Brautpaar hält sich an den Händen

Ehevertrag für Unternehmer: Warum er sinnvoll ist

"Ehevertrag? Brauchen wir nicht!“, denken sich viele. Doch mit Blick über den Tellerrand endet der siebte Himmel: Die Scheidungsquote liegt bei rund 40 Prozent. Wir klären mit einer Expertin, warum insbesondere Betriebsinhabende für den Streitfall vorsorgen sollten, welche Vorteile ein Ehevertrag hat und was die wichtigsten Regelungen sind.

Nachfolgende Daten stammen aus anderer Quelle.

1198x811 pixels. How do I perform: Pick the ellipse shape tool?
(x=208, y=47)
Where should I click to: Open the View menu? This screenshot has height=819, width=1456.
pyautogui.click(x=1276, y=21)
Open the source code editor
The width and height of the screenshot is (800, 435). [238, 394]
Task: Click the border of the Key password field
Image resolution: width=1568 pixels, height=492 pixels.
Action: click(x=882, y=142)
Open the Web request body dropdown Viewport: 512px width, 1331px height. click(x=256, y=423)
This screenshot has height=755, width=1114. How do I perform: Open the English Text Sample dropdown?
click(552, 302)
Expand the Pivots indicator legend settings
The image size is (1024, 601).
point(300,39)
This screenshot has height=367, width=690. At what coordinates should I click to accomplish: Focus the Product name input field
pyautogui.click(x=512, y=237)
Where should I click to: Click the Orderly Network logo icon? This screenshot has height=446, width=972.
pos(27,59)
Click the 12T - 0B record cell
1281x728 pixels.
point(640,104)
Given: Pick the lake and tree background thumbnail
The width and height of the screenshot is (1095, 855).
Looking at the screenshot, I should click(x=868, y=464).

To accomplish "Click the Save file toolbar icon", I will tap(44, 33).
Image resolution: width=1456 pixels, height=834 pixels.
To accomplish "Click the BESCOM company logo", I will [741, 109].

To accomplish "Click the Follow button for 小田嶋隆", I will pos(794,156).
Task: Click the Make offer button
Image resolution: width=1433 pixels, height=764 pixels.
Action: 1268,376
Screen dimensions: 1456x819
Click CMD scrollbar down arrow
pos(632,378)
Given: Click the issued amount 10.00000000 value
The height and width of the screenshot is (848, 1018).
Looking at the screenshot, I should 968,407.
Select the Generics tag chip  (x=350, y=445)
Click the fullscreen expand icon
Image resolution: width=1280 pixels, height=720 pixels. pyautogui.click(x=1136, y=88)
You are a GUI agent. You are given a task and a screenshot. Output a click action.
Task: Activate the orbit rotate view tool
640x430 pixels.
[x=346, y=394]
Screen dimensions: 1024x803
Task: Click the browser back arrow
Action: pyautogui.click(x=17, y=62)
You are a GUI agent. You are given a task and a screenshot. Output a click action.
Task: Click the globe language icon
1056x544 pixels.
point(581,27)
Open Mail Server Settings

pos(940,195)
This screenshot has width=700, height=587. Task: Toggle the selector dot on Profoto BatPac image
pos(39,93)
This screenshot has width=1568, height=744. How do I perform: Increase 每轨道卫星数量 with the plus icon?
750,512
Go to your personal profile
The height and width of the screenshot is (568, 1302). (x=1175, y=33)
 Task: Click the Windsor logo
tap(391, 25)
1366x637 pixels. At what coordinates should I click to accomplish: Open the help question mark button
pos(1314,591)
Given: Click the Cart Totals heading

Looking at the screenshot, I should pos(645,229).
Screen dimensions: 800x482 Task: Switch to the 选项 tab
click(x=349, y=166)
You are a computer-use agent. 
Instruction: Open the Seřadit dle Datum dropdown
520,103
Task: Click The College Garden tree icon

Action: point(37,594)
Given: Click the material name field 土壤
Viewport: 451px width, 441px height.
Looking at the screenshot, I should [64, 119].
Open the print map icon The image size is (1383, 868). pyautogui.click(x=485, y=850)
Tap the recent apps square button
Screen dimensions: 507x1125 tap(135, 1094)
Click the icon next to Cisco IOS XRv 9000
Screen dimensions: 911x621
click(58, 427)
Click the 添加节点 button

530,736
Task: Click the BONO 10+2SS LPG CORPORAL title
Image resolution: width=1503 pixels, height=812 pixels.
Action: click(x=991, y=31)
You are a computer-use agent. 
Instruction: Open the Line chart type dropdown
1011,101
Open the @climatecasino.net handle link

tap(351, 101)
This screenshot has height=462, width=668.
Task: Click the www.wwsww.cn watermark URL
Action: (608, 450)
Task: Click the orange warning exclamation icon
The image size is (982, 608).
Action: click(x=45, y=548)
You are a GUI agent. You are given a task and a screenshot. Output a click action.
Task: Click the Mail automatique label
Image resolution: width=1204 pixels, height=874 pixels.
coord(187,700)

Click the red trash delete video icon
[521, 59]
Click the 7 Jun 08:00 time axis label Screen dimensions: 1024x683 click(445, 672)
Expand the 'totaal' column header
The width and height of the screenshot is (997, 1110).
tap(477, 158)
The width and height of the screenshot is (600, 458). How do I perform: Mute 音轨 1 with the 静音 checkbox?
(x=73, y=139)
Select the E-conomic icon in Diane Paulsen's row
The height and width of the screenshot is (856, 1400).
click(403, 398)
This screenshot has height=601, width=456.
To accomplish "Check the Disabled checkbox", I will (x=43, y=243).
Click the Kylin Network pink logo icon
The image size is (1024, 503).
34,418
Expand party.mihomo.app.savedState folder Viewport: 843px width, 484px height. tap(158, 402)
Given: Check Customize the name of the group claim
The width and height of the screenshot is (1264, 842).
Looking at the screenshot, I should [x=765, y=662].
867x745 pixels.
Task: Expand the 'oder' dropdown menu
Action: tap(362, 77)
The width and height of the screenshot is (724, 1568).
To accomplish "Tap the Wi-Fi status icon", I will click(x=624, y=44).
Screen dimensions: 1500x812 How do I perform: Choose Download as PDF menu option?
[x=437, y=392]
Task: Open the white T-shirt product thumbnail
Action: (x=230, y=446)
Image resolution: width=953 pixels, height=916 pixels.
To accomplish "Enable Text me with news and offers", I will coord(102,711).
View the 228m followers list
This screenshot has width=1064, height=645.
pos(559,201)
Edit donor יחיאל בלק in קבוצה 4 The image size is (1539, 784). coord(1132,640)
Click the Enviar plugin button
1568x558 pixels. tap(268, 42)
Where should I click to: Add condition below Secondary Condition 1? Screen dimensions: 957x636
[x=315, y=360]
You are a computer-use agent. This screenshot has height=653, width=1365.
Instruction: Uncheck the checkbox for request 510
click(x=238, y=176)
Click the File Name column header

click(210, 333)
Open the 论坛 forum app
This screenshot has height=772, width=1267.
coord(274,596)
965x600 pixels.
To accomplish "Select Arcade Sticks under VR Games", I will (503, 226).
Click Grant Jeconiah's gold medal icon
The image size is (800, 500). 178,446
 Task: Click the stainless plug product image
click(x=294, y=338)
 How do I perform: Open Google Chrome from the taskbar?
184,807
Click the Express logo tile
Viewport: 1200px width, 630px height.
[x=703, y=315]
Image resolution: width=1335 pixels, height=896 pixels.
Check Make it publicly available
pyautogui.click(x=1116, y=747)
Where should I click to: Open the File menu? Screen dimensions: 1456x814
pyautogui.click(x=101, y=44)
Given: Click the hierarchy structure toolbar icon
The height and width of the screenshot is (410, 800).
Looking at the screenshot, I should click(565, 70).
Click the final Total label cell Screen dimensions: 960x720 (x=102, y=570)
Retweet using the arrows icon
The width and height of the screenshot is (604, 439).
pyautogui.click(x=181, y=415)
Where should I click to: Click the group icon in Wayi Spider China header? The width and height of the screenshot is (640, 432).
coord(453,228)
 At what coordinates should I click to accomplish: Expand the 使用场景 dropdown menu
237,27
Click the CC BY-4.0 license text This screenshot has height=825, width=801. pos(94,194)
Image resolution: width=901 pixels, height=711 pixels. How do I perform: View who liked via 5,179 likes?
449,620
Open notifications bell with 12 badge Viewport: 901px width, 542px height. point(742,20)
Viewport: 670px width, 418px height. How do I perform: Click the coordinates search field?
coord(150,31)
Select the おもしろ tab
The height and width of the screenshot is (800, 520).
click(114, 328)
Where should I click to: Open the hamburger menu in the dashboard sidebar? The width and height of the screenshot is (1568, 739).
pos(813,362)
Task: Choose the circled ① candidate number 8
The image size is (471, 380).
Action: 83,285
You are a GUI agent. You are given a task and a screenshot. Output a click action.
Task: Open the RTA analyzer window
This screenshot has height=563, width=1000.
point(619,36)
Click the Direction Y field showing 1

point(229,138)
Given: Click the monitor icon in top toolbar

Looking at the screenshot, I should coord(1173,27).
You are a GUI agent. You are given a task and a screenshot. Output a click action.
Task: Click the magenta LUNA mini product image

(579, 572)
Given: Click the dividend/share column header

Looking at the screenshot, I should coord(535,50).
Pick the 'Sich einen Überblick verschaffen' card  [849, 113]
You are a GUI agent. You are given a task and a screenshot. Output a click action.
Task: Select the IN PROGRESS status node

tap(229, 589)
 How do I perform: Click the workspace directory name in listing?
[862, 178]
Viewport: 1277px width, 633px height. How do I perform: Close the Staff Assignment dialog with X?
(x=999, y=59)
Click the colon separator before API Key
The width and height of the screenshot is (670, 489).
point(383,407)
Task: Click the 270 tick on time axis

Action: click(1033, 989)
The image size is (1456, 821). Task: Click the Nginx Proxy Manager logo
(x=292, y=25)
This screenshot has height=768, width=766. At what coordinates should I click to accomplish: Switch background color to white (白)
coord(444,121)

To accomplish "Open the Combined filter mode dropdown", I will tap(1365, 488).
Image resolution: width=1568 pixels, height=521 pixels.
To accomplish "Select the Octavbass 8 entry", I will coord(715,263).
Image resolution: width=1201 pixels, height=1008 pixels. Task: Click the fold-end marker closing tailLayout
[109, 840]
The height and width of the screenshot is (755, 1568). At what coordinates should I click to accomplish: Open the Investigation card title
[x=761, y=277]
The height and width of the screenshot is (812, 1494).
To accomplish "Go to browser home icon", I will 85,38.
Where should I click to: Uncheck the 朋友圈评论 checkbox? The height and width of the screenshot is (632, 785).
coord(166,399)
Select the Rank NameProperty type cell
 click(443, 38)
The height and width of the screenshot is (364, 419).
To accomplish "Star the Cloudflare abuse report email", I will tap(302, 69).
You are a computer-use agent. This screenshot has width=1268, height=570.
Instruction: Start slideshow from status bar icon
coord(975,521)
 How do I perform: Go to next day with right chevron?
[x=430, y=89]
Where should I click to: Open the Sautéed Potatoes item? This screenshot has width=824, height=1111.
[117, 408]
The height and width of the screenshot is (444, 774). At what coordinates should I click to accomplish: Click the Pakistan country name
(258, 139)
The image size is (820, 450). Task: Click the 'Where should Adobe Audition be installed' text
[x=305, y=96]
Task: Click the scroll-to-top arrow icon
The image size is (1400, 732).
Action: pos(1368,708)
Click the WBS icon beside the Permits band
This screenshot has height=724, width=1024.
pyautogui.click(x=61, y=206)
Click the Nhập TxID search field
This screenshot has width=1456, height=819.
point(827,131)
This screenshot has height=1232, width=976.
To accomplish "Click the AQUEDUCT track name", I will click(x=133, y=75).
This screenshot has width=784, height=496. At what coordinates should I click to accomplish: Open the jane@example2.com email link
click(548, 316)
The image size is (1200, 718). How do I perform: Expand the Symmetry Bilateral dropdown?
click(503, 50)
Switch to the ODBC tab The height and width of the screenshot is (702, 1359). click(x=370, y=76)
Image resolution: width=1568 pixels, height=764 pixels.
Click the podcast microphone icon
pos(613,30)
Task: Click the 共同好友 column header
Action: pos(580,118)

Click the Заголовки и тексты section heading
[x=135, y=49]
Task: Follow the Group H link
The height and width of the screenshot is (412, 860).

Ein Ehevertrag gilt als unromantisch, kann im Falle einer Scheidung jedoch durchaus sinnvoll sein – insbesondere, wenn es sich um Selbstständige oder Betriebsinhabende handelt. Immerhin werden rund 150.000 Ehen im Jahr in Deutschland allein durch richterlichen Beschluss geschieden. Doch rund um den Ehevertrag gibt es viele Fragen: Welche Vorteile bringt ein Ehevertrag? Auf welche Klauseln sollten Betriebsinhabende besonders achten? Und was kostet das alles? Beatrix Ruetten, Fachanwältin für Familienrecht und Erbrecht aus Hamburg, gibt wertvolle Tipps für (zukünftige) Eheleute und Betriebsinhabende, die sich mit einem Ehevertrag juristisch absichern wollen.

Was ist ein Ehevertrag?

Ein Ehevertrag wird entworfen, wenn die Ehegatten von den gesetzlichen Vorgaben zu Ehe und Scheidung abweichen wollen. In den im Ehevertrag vereinbarten Regelungen müssen sie sich einig sein und weit in die Zukunft denken. Vielen Verlobten fällt es schwer, derart nüchtern an die zukünftige Ehe heranzugehen und die Scheidung quasi gleich mitzudenken.

Doch wenn der Vertrag auf ihre individuelle Situation zugeschnitten ist, können Unternehmende einer möglichen Scheidung gelassen entgegensehen, weil beispielsweise ihre berufliche Existenzgrundlage nicht mit auf dem Spiel steht. Das ist ungemein beruhigend.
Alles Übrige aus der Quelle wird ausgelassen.